Extrait de page -
Kirk Douglas dans Young Man with a Horn, 1950 (image tirée de la bande-annonce)


 
 
Kirk Douglas dans Young Man with a Horn, 1950
(image tirée de la bande-annonce)





Qui eût dit que le Fils du Chiffonnier (titre d’un de ses livres, première partie de son autobiographie parue en 1988) deviendrait acteur, producteur, réalisateur et interprèterait, aux côtés d’Hoagy Carmichael (Jazz Hot 2019), Young Man with a Horn (Le Jeune homme à la trompette), titre mal traduit en français par La Femme aux chimères, pour le film réalisé en 1950 par Michael Curtiz, relatant la vie, moitié légende-moitié alcool et assez tragique, de l’ami d’Hoagy, Bix Beiderbecke (1903-1931); Harry James (1916-1983) double l’acteur à la trompette. Le film avait été tiré du livre éponyme de Dorothy Baker écrit en 1938, traduit par Boris Vian, le trompettiste traducteur jazzoteux, et publié en extraits dans Jazz Hot en hommage à Bix (n° 27, 28, 29, 31, 34, 35 en 1948-49). Cette traduction sera éditée chez Gallimard en 1951 (collection La Méridienne).

Données recueillies -
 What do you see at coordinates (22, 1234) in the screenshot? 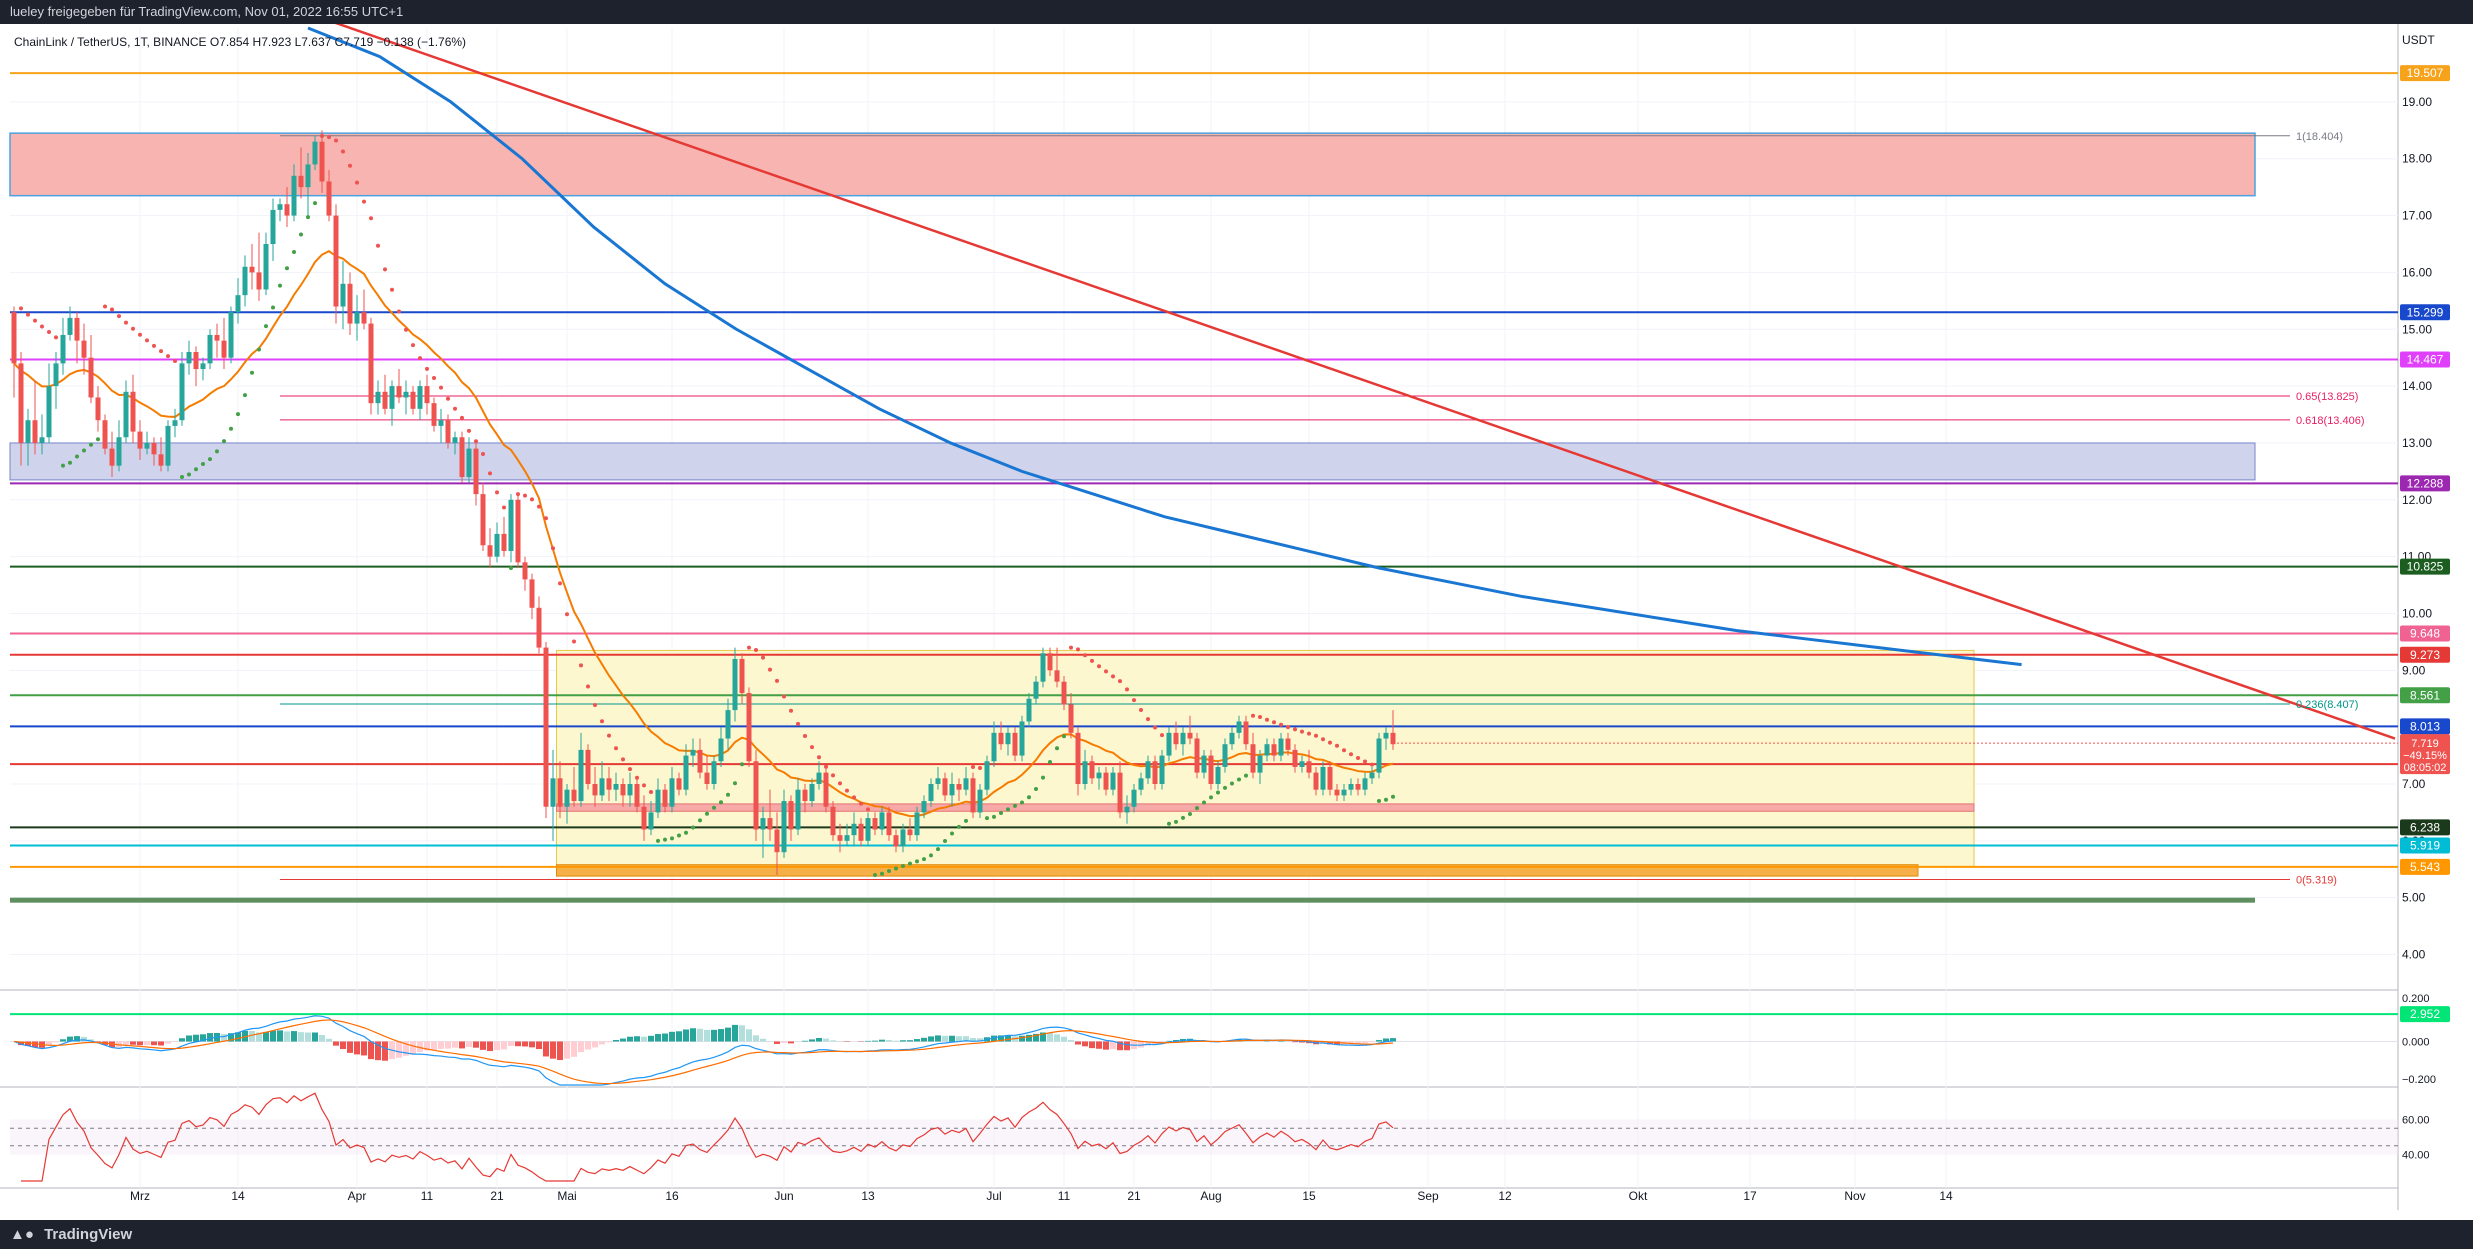
I see `tradingview-logo-icon: ▲●` at bounding box center [22, 1234]. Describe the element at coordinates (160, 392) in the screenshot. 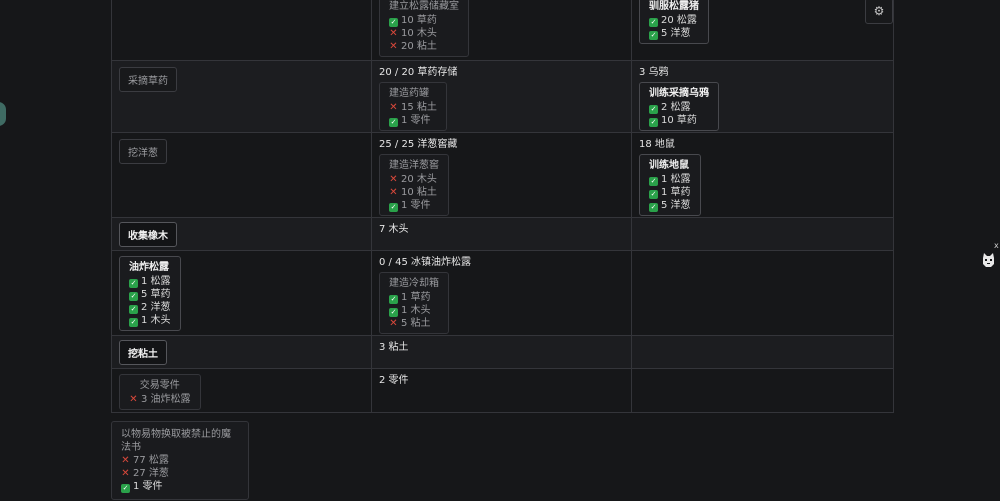

I see `trade-parts-box: 交易零件 ✕ 3 油炸松露` at that location.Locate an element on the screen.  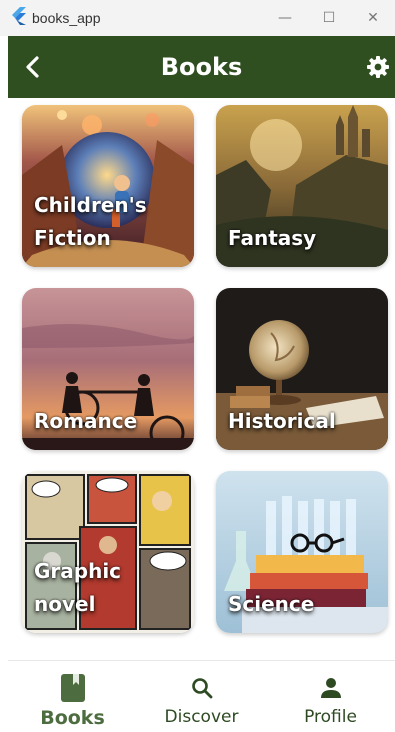
category-label: Romance is located at coordinates (86, 421).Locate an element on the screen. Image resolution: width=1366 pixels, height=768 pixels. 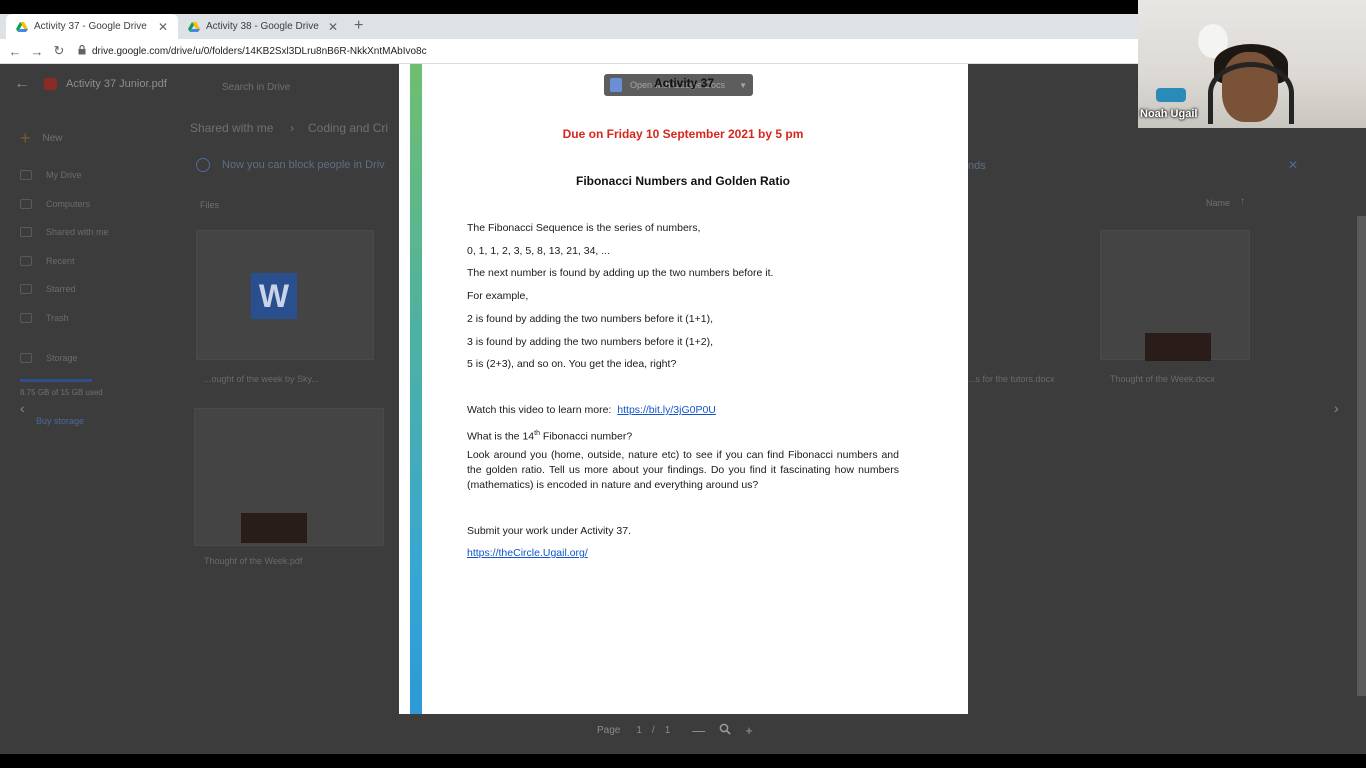
video-prefix: Watch this video to learn more: is located at coordinates (540, 410).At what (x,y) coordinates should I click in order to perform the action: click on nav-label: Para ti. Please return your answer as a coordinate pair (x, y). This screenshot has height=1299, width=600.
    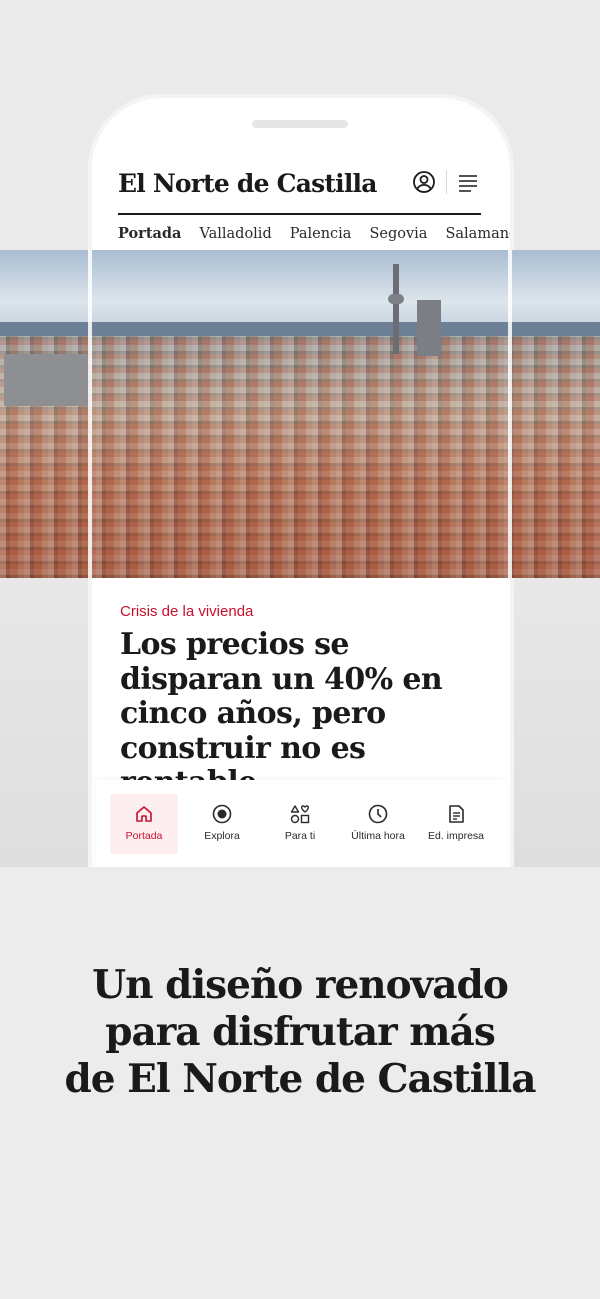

Consigne 1 - D'après l'extrait sur Kirk Douglas, qui double l'acteur à la trompette dans le film de Michael Curtiz ?
Consigne 2 - Recopiez, dans l'extrait sur Kirk Douglas, le passage qui s'ouvre sur les mots contenant "Qui eût dit" et se termine par "(collection La Méridienne).".
Les données n'ont ici aucun rôle.

Réponse 1 - Harry James (1916-1983).

Réponse 2 -
Qui eût dit que le Fils du Chiffonnier (titre d’un de ses livres, première partie de son autobiographie parue en 1988) deviendrait acteur, producteur, réalisateur et interprèterait, aux côtés d’Hoagy Carmichael (Jazz Hot 2019), Young Man with a Horn (Le Jeune homme à la trompette), titre mal traduit en français par La Femme aux chimères, pour le film réalisé en 1950 par Michael Curtiz, relatant la vie, moitié légende-moitié alcool et assez tragique, de l’ami d’Hoagy, Bix Beiderbecke (1903-1931); Harry James (1916-1983) double l’acteur à la trompette. Le film avait été tiré du livre éponyme de Dorothy Baker écrit en 1938, traduit par Boris Vian, le trompettiste traducteur jazzoteux, et publié en extraits dans Jazz Hot en hommage à Bix (n° 27, 28, 29, 31, 34, 35 en 1948-49). Cette traduction sera éditée chez Gallimard en 1951 (collection La Méridienne).